ALEXANDRIA — It’s a big job — the quest for the person or group that can tell the city what can and should — or shouldn’t — be done with Bringhurst Field.
The goal is to bring the historic baseball stadium into the 21st century while maintaining its history, hopefully all within a budget of $3 million.
Alexandria Mayor Jacques M. Roy and his staff Tuesday released a request for experts who may be able to do a feasibility study on what might be done for Bringhurst and how much it may cost.
The bigger question may be whether or not there is someone out there to heed the call and eventually help bring the field, built in 1933, back to life.
“We want a qualified group to come in and tell us what is feasible,” Roy said. “We don’t have the knowledge of ballfields needed, so we need experts.”
In late July, major structural problems were identified at the wooden ballpark on Masonic Drive, and a plan was put in place that limited access while allowing the Alexandria Aces to finish their baseball season.
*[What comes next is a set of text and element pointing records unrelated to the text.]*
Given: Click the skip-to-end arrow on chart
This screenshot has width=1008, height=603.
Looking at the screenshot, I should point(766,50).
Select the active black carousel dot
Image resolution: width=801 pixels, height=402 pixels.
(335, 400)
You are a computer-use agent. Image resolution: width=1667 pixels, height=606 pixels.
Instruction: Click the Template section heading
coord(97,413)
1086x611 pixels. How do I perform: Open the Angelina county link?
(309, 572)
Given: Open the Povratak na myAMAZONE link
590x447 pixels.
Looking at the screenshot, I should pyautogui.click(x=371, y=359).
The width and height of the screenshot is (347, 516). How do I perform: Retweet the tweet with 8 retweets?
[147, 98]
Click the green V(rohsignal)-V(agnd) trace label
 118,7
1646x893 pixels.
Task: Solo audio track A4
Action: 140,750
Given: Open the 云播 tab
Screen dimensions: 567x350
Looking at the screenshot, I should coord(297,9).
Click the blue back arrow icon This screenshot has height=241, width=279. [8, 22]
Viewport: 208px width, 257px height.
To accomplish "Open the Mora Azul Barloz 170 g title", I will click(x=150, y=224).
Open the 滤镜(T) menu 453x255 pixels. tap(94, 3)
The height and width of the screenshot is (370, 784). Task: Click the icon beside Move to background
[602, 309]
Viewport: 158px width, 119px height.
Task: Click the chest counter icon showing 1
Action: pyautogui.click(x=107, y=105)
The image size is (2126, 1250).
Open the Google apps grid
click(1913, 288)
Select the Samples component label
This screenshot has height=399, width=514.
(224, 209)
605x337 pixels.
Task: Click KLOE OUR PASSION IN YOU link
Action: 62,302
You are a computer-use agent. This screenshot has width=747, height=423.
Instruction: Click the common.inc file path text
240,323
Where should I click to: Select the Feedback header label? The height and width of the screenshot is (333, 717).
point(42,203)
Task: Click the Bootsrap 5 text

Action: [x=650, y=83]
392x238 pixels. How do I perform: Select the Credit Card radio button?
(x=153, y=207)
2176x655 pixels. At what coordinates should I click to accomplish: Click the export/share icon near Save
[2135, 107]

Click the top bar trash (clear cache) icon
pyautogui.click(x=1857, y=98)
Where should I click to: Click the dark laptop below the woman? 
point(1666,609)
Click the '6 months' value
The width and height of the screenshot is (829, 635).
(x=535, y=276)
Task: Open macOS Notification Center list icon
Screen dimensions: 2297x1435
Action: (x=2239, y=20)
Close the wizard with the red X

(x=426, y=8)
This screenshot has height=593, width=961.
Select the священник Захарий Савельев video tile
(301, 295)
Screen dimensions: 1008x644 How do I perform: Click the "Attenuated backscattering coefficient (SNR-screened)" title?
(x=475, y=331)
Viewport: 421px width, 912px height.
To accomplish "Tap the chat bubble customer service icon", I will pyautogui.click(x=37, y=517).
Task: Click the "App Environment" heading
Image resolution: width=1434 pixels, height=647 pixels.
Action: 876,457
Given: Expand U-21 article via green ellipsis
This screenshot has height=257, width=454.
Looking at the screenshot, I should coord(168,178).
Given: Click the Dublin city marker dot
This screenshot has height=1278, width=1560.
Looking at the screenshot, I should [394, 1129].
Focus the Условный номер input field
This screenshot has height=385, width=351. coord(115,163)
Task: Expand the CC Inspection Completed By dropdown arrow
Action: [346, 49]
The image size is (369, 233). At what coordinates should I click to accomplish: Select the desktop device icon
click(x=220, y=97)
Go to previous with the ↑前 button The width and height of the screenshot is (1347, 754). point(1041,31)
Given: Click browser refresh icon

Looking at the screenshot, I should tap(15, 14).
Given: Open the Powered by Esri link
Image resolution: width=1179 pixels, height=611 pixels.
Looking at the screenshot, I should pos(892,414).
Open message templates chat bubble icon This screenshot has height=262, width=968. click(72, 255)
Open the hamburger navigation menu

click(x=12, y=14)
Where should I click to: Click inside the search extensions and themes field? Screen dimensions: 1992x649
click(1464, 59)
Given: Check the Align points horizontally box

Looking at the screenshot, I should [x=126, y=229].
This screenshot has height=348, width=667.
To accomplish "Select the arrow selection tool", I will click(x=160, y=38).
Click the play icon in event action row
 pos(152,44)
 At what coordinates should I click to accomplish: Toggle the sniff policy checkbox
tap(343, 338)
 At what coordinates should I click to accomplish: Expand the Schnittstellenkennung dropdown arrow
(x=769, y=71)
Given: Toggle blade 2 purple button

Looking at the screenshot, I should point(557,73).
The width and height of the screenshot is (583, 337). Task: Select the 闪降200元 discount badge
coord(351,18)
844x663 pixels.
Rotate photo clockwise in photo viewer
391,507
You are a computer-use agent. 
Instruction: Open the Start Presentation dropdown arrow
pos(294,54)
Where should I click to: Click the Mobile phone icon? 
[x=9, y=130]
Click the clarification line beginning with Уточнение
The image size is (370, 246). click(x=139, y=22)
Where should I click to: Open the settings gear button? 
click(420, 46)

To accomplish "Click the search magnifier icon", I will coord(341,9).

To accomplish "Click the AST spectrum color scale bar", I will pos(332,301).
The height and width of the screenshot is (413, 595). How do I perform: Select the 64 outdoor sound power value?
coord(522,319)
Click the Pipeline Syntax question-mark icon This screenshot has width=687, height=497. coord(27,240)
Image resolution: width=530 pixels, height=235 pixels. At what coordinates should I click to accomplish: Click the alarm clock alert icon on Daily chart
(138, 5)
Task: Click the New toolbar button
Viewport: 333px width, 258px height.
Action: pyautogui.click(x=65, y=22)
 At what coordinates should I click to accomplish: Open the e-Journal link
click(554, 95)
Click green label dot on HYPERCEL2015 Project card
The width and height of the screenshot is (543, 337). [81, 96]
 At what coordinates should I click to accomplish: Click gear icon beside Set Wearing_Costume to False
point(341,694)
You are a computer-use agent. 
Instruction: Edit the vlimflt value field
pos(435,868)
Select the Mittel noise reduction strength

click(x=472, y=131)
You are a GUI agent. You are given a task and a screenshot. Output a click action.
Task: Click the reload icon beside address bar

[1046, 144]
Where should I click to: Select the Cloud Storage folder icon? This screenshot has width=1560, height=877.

The facility then was closed.
Then came the “what next?” phase.
The city administration began working on an analysis to identify strengths, weaknesses, opportunities and threats to include in the call to experts.
“It’s important to include all that information ... so that any firm that makes a proposal has all the information — good and bad — so that we get an accurate view of what it will take to bring Bringhurst back,” Roy said.
The request is a detailed document outlining what the city wants and needs regarding Bringhurst Field. It pulls no punches, outlining the field’s strengths and weaknesses. Both lists are long, but the weaknesses list could be called daunting.
Among the ballpark’s strengths are its history. It has been home to four professional baseball teams and is one of only a few wooden ballparks still in existence in the nation.
It also is in a growing area and is the only large-scale stadium dedicated as a spectator sport facility in the region, according to the request.
Its weaknesses, however, cannot be ignored. Among them are the deteriorating metal superstructure and wooden bleachers, safety concerns, replacing the perimeter fence, lighting and sod, noncompliance with the Americans with Disabilities Act standards, insufficient drainage and more. Still, some still see opportunities for Bringhurst even if there is a point at which the city balks at spending money.
Councilman Chuck Fowler said he doesn’t know what that number is, but he does know that the end product has to give Bringhurst Field real value, not just a perceived value.
“I’d like to keep it open,” Fowler said. “It has historic significance and nostalgic significance for a lot of citizens. I played high school baseball and summer baseball there. ... But it has to have real worth.
“If it can be fixed, affordable and usable, then we should do it. But if not, we would have to look at tearing it down and maybe building something somewhere else.”
The request encourages those interested to look at the possibilities of creating a mixed-use recreation facility, a place for food and beverage retail partners, an entertainment venue and expansion to allow for more consumers.
The unknown is the cost and whether or not the city and its taxpayers will be committed to reviving Bringhurst Field. The city, in the request, even cites the top weakness as the “cost of restoration v. rebuilding difficult to determine here.”
Responses to the request are expected in the next few weeks. The deadline is Jan. 11.
“We are absolutely committed to keeping it there as a usable and viable venue, because it is so important to the community,” Councilwoman Mitzi Gibson said.
But Gibson admits there is a number that would make the renovation of Bringhurst Field unfeasible, but says “an absolute maximum number, however, has not been determined.”
She said that should cost be too high, she would hope there was another answer.
“In this age of public and private collaboration, maybe we could pull some help from the private sector,” she said. “That is a hope that I certainly hold out for.”
Roy said he believes there is a strong contingent of people in the private sector who support saving Bringhurst Field.